2011 EMBP calculations and payments are completed and made after the end of the plan year with payout timing approximately 30 - 45 days after the close of the plan year. In all circumstances, any payouts that are earned in the plan year will be paid by March 15 of the following year, at the latest.

 

   

You must be in an eligible position on the first and last day of the month to participate in the EMBP program for that month.

 

   

Salary, eligible position changes and/or transfers from one eligible group to another within a month will be based on status at the beginning of the quarter. Changes after the first day of the quarter will be reflected in the next month.

 

   

In order to receive a payout from the plan you must be on the company’s payroll as of the last day of the plan year and on the company’s payroll as of the date the award is scheduled to be paid, subject to the following.
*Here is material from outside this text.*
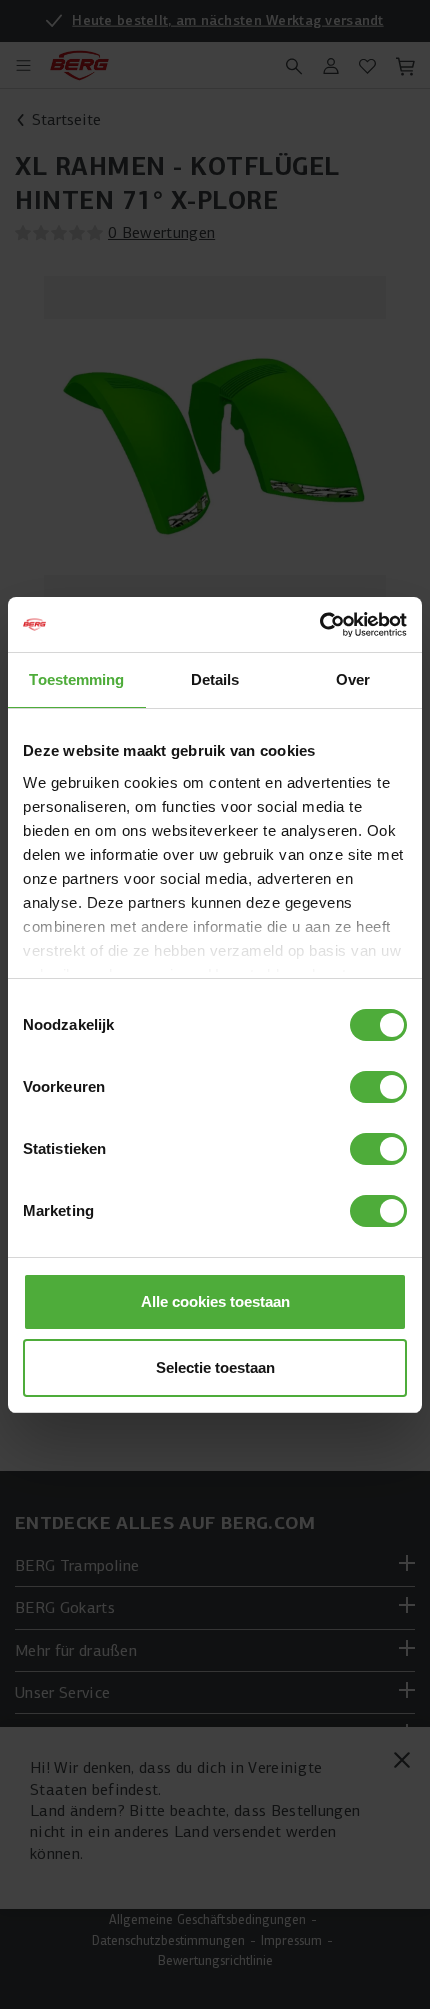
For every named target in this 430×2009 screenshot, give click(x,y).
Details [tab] (215, 679)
If your employment terminates due to your total and permanent disability or death, you or your estate, still may, in the discretion of the Compensation Committee be eligible to receive any payout that otherwise was earned.

 

   

Notwithstanding any other provision of the plan the Compensation Committee, in its sole discretion, may increase (other than for a Section 162(m) Participant), reduce or eliminate a participant’s award at any time before it is paid, whether or not calculated on the basis of pre-established performance goals or formulas.

 

   

The Compensation Committee has all power and discretion to interpret and administer the Plan, including (but not limited to) the power to determine who is eligible for the Plan and the size of any payouts.

 

   

The Compensation Committee may delegate all or any part of its powers under the Plan to the company’s CEO and SVP HR, except that the CEO and SVP HR may not administer the Plan with respect to participants who are executive officers of the company. (For this purpose, an individual will be considered an executive officer of the company if his or her role at the company falls within the definition of “officer” under Rule 16a-1(f) promulgated under the Securities Exchange Act of 1934, as amended.)

 

   

The Compensation Committee reserves the right to adjust targets/measurements based on acquisition or disposition of businesses/assets.

 

   

The Section 162(m) Participants are the Company’s President and Chief Executive Officer, Chief Financial Officer, and Executive Vice President.